Provided text section start

Guaraní leaf-litter frog

Scientific classification
- Kingdom: Animalia
- Phylum: Chordata
- Class: Amphibia
- Order: Anura
- Family: Leptodactylidae
- Genus: Adenomera
- Species: A. guarani
- Binomial name: Adenomera guarani Zaracho, Lavilla, Carvalho, Motte & Basso, 2023

= Adenomera guarani =

- Authority: Zaracho, Lavilla, Carvalho, Motte & Basso, 2023

Species of frog

Adenomera guarani, the Guaraní leaf-litter frog, is a species of frog native to Paraguay, Argentina, and Brazil. The frog is named for the Guaraní people which live in the same region as A. guarani.

== Description ==
Adenomera guarani exhibits between 6% and 8% genetic divergence from other species in Adenomera. Males have a snout-vent length of 23.1 mm, while those of females measure about 22.9 mm. Males and females have similar foot lengths, measuring around 11.5 mm. Heads are wider than their length, with males possessing a head width of 8.3 mm and a head length of 7.7 mm; in contrast, females have a head width of 8.1 mm and a head length of 7.5 mm.

Advertisement calls of A. guarani have a repetition rate of 73-147 per minute, which is fewer than some other Adenomera species, such as Adenomera diptyx.

Provided text section end

Activity A ->
Answer these questions from the Adenomera guarani text:
(i) In which countries is the species native?
(ii) What head width do males have?
(iii) How many advertisement calls per minute does the species make?
Activity B ->
List every surname that appears in the authority for Adenomera guarani in the frog text.
Activity C ->
Echo the frog text from "- Authority: Zaracho, Lavilla, Carvalho, Motte" to "as A. guarani.".

Record excerpts section start

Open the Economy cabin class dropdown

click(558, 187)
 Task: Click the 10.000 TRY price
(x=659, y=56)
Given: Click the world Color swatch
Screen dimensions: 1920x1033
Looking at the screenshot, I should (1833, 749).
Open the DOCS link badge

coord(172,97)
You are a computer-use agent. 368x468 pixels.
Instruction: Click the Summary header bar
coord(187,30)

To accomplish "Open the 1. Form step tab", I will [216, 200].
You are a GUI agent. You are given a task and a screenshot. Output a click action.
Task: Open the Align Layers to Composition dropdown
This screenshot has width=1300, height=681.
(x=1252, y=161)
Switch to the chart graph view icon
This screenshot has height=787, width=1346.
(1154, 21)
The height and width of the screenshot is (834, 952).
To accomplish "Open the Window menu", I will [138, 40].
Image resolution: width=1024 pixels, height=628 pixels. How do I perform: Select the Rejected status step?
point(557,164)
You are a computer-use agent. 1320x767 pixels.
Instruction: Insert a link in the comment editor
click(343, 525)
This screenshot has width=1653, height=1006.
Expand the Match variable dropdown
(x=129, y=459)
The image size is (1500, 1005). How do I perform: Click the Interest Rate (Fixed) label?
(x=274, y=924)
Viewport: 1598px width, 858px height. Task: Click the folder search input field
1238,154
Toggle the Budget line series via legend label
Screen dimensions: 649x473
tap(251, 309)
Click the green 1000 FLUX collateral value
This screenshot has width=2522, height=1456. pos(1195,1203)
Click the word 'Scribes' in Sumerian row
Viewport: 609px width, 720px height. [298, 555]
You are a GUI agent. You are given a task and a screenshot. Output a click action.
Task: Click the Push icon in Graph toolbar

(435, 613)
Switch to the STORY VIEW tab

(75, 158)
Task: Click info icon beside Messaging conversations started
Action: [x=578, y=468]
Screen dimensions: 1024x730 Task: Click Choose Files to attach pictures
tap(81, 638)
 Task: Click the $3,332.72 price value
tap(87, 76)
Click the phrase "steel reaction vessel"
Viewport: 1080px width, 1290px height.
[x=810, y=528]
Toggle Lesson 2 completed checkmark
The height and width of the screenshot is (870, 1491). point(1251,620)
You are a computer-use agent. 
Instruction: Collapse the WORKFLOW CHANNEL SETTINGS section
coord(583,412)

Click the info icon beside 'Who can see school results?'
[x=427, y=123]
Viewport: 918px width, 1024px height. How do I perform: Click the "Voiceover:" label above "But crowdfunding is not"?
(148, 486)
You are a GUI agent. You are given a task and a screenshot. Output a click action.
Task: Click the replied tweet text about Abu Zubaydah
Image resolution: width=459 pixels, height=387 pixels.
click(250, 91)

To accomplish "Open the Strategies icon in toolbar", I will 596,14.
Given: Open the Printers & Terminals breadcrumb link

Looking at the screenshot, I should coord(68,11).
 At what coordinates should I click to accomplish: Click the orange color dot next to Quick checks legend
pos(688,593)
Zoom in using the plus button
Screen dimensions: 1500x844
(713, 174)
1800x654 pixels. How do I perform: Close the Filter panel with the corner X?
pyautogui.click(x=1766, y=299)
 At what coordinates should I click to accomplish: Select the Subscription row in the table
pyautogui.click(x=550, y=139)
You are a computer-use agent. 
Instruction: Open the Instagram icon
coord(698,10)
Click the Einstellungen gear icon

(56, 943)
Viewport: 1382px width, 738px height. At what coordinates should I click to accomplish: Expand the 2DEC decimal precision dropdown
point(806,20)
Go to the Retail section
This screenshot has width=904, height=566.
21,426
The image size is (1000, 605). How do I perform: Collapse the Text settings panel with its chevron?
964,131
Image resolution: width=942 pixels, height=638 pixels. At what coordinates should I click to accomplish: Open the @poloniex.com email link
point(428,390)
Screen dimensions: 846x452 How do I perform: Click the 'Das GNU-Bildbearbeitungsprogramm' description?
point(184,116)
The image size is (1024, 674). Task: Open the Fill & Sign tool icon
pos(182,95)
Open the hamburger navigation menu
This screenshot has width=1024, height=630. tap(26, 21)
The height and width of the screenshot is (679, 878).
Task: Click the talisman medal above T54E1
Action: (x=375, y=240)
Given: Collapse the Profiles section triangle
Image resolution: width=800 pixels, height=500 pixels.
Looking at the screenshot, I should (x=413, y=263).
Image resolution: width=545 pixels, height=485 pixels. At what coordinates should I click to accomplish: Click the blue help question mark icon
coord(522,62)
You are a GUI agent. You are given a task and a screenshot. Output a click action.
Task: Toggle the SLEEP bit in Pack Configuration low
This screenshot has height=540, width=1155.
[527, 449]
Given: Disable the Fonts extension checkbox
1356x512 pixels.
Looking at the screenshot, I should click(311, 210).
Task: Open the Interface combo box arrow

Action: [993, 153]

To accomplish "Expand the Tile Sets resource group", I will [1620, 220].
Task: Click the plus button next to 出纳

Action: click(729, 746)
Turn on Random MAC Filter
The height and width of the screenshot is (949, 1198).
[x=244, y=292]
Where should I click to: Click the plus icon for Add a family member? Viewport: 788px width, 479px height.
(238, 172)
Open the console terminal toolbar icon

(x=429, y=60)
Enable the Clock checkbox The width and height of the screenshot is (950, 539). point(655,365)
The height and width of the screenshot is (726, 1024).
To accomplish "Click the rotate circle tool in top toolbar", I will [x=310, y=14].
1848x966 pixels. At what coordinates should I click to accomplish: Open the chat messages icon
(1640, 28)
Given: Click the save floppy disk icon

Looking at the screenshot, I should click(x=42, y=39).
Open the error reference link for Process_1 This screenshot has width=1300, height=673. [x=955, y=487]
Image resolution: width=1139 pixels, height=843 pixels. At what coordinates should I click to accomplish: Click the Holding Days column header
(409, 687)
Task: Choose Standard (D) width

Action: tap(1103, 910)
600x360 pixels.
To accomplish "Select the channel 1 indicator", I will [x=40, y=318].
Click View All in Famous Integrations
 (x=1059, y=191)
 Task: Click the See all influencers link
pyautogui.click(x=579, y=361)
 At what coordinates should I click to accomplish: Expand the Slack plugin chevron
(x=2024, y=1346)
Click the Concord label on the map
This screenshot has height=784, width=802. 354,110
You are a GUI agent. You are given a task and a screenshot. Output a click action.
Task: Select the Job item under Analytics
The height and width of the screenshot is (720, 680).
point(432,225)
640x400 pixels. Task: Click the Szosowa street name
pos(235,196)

Record excerpts section end

Final answer A ->
(i) Paraguay, Argentina, and Brazil
(ii) 8.3 mm
(iii) 73-147 per minute

Final answer B ->
Zaracho, Lavilla, Carvalho, Motte, Basso

Final answer C ->
- Authority: Zaracho, Lavilla, Carvalho, Motte & Basso, 2023

Species of frog

Adenomera guarani, the Guaraní leaf-litter frog, is a species of frog native to Paraguay, Argentina, and Brazil. The frog is named for the Guaraní people which live in the same region as A. guarani.